Interpretability decreases as features, interactions, and preprocessing become complex. A simple model using opaque features may not be understandable.

Use the simplest system that meets validated needs.

Post-hoc explanations

Post-hoc methods explain a trained model after the fact.

They can perturb inputs, fit a local approximation, assign contribution values, retrieve examples, or visualize internal patterns.

Because they are approximations, test fidelity and stability. A plausible explanation can be wrong about the actual model.

Feature attribution

Feature-attribution methods assign contributions to input features.

Results depend on:

  • baseline,
  • feature dependence,
  • model behaviour,
  • and method.

Correlated features can split or transfer importance unexpectedly. Attribution shows model influence under assumptions, not causal effect in the world.

Counterfactual explanations

A counterfactual describes a nearby hypothetical input that would produce a different output.

“If verified income were higher by this amount, the application would meet the threshold” can support recourse.

Counterfactuals should respect feasible, lawful, and controllable changes. Telling someone to change age or ethnicity is not useful recourse.

Example-based explanations

Showing similar prior cases can make a prediction concrete.

Similarity must be meaningful, privacy-protective, and not expose another person's sensitive data. Historical decisions may reflect past bias.

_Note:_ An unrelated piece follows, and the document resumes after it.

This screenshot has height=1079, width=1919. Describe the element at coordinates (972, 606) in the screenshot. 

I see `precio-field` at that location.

Explain why the example is considered similar.

Uncertainty

An explanation should communicate uncertainty in prediction, evidence, and explanation method.

Avoid presenting a ranked list of factors as exact truth. Show confidence, missing data, out-of-distribution warnings, and cases where the method is unreliable.

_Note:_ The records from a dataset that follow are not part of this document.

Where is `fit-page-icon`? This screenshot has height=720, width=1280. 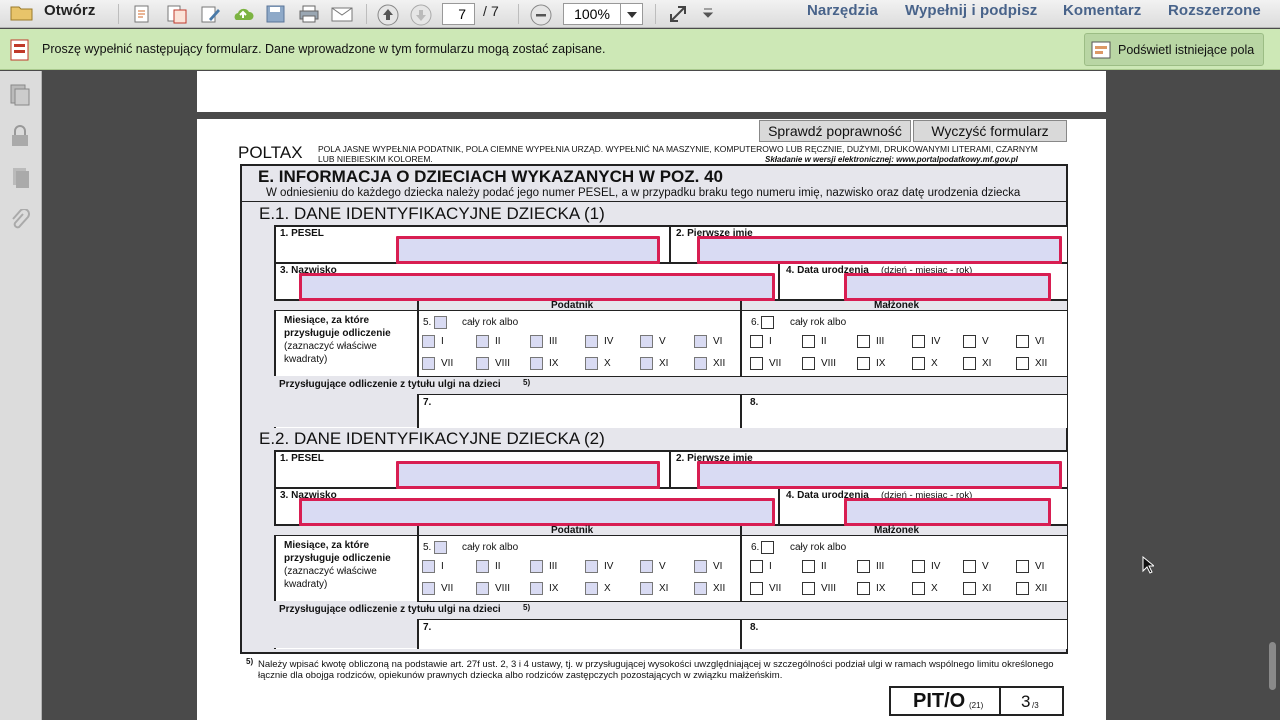 fit-page-icon is located at coordinates (678, 14).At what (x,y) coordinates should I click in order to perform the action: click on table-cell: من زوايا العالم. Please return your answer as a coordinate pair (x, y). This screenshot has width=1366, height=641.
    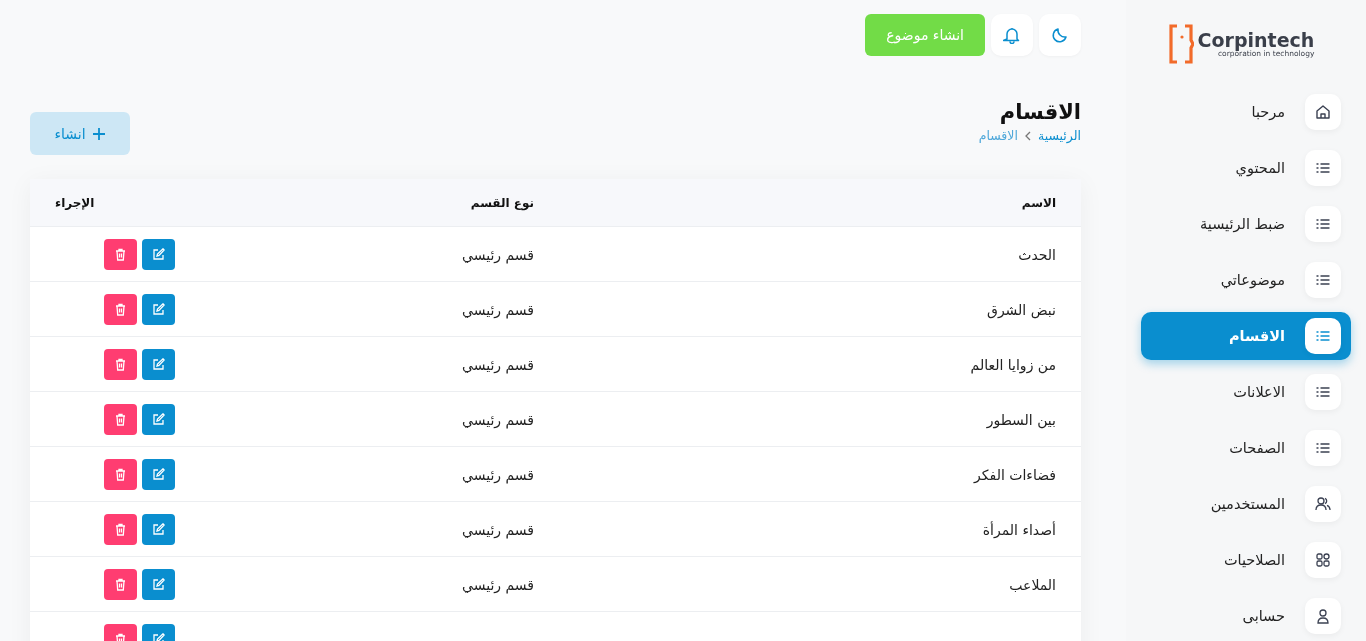
    Looking at the image, I should click on (1013, 364). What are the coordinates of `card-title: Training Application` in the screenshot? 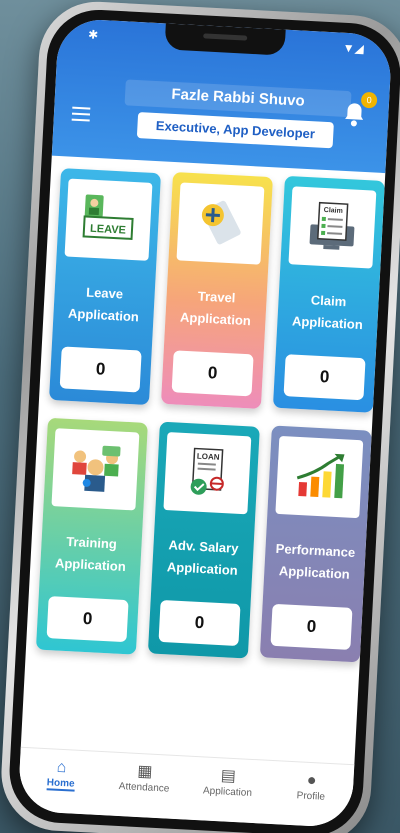 It's located at (91, 554).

Uncertainty should influence action.

Data provenance

People need to know:

  • which data source,
  • when it was collected,
  • how it was transformed,
  • and whether it can be corrected.

An accurate model explanation built on wrong personal data does not resolve the decision problem.

Explanation versus justification

An explanation describes how the system produced an output. A justification argues that the decision is appropriate under policy or values.

A model may accurately use income and still violate a policy that forbids that use. Do not let technical explanation substitute for legitimacy.

Explanation versus causality

Model associations are not necessarily causal.

A feature can predict an outcome because it is a proxy or consequence. Changing it may not change the real-world result.

Use causal evidence when making intervention claims.

Security and gaming

Detailed explanations can help legitimate challenge but may also enable fraud, evasion, model extraction, or exposure of confidential information.

Provide enough evidence for accountability while limiting unnecessary internals. High-risk decisions can use secure reviewer access and monitored appeals.

Security cannot justify a meaningless explanation.

Evaluate explanations

Test whether the target audience can:

  • understand the output,
  • identify data errors,
  • make a better decision,
  • predict model behaviour,
  • choose appropriate recourse,
  • and recognize uncertainty.

Also test fidelity, consistency, privacy, and subgroup differences. Visual appeal is not evidence of usefulness.

Documentation

Explain the broader system through:

  • intended use,
  • prohibited use,
  • training and evaluation data,
  • performance,
  • limitations,
  • monitoring,
  • owners,
  • and appeal.

Case-level explanation belongs inside this system context.

Knowledge check

  1. How do local and global explanations differ?
  2. Why can feature attribution be misleading with correlated inputs?
  3. What makes a counterfactual actionable?
  4. How does explanation differ from justification?
  5. Which tests show an explanation is useful?

The one idea to remember

Explainable AI is not one diagram of model thought. Start with the audience and decision, then provide faithful evidence about inputs, behaviour, uncertainty, provenance, limitations, and recourse while distinguishing prediction from causality and explanation from legitimacy.